Прекрасные изгнанники - страница 13



«Роман с рогоносцем» – так папа называл мою первую любовь. Когда я танцевала со Шведом в Ки-Уэсте, отец уже год как умер, но я до сих пор не могла избавиться от этого его явного неодобрения, оно разъедало меня изнутри, словно раковая опухоль. Прежде чем завлекать мужчину, плавая с ним днем и танцуя по вечерам, прежде чем целовать его, мне следовало бы подумать о своей репутации порядочной девушки. Если же я плохая девочка и веду себя соответственно, тогда мужчина вправе ожидать от меня большего, а если плохая девочка не сдает позиции, значит она просто вертихвостка и динамщица. Если ты не девственница, то нечего делать невинное личико. Мне всегда казалось, что я должна давать мужчинам то, чего они от меня хотят. Думаю, подсознательно я верила в то, что стоит мне найти правильного мужчину, как болезненное отвращение к себе сразу пройдет. А оно действительно было болезненным. На физическом уровне. И со Шведом я повела себя по шаблону: расплатилась за танцы по вечерам и веселую компанию.

А утром проснулась и, как всегда, сразу поняла, что не чувствую того, что должна чувствовать женщина, проснувшись в постели с мужчиной.
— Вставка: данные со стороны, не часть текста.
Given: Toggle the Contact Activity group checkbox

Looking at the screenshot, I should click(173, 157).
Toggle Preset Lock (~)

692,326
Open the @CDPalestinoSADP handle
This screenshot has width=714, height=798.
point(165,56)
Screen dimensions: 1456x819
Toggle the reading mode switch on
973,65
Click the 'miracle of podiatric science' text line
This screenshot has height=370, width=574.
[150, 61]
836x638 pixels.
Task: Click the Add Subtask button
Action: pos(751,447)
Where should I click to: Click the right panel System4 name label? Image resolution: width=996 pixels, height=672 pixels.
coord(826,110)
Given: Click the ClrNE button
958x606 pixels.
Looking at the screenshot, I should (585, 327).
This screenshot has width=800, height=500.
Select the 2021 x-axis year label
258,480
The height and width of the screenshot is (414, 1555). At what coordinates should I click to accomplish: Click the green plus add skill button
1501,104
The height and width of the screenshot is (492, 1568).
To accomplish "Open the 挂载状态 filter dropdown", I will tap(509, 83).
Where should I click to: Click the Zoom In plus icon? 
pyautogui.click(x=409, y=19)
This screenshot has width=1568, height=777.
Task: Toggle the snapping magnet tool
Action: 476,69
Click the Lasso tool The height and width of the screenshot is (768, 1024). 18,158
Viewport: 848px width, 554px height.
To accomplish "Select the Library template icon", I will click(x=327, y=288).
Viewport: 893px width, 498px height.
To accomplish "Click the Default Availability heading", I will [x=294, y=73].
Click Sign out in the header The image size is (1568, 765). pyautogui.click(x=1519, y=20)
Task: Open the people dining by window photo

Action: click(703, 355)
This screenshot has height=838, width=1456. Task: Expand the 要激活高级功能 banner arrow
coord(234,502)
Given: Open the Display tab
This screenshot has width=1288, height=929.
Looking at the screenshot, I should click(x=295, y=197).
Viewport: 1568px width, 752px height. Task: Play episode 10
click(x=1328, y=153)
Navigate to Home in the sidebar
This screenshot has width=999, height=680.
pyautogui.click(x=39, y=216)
Я сожалела о том, что занималась любовью, сожалела обо всем, что причиняло боль, и о том, что ее не причиняло. Я раскаивалась абсолютно во всем: в том, что плавала со Шведом в море и танцевала с ним, в том, что целовала его, позволяла себя обнимать и запрыгнула к нему в постель. Мне надо было поскорее сбежать прочь – от стыда за то, кем я была и кем не была, ретироваться первой, пока меня не бросили.

Когда друг семьи предложил подвезти меня до Майами, я, не раздумывая, собрала вещи и попрощалась с Полин, Эрнестом и мальчиками. Приехав домой в Сент-Луис, я написала Полин, какие у нее чудесные дети, какой чудесный муж и какая чудесная она сама. В общем, поблагодарила гостеприимную хозяйку за то, что она столь любезно терпела мое постоянное присутствие в их доме. Сообщила, что пишу по дюжине страниц в день и твердо намерена закончить книгу, чтобы иметь возможность снова куда-нибудь поехать. А еще я послала ей фотографии Бертрана, хотя упоминать о бывшем любовнике не было никакого смысла, разве только для того, чтобы жена Эрнеста не подумала, будто я могу представлять угрозу для ее брака. К тому времени Хемингуэй стал звонить мне из Нью-Йорка, куда поехал повидаться со своим издателем. Звонил он, как я думала, потому, что со мной, в отличие от Полин, можно было поговорить об Испании, а также обсудить литературные дела, не задевая при этом кого-нибудь из нью-йоркской писательской братии, с которой лучше было не связываться. Эрнест жаловался, что редактор журнала «Эсквайр», где планировали публиковать с продолжением его новый роман, задает ему глупые вопросы. Хотя, если честно, мне эти вопросы не казались такими уж бессмысленными, поскольку меня они тоже волновали. Например, мне было интересно, не слишком ли часто Хемингуэй в своих художественных произведениях изображает в карикатурном виде вполне реальных людей.

– Мне надо в Испанию, – объявил Эрнест. – Так что пусть редактор сидит на заднице ровно и ждет до июня. – Я, кстати, и Макса Перкинса тоже послал куда подальше.

– Ну, это уже перебор, с Перкинсом надо было как-нибудь повежливее, – тихо, так, чтобы не услышала Мэти, ответила я в черную телефонную трубку.

Макс Перкинс – редактор из издательства «Скрибнер», старомодный тип, из тех, кто носит под пиджаком жилет и завязывает забавные клетчатые галстуки на виндзорский узел, – был настолько вежлив в общении, что даже мужланы вроде Хемингуэя старались не употреблять при нем слово «задница».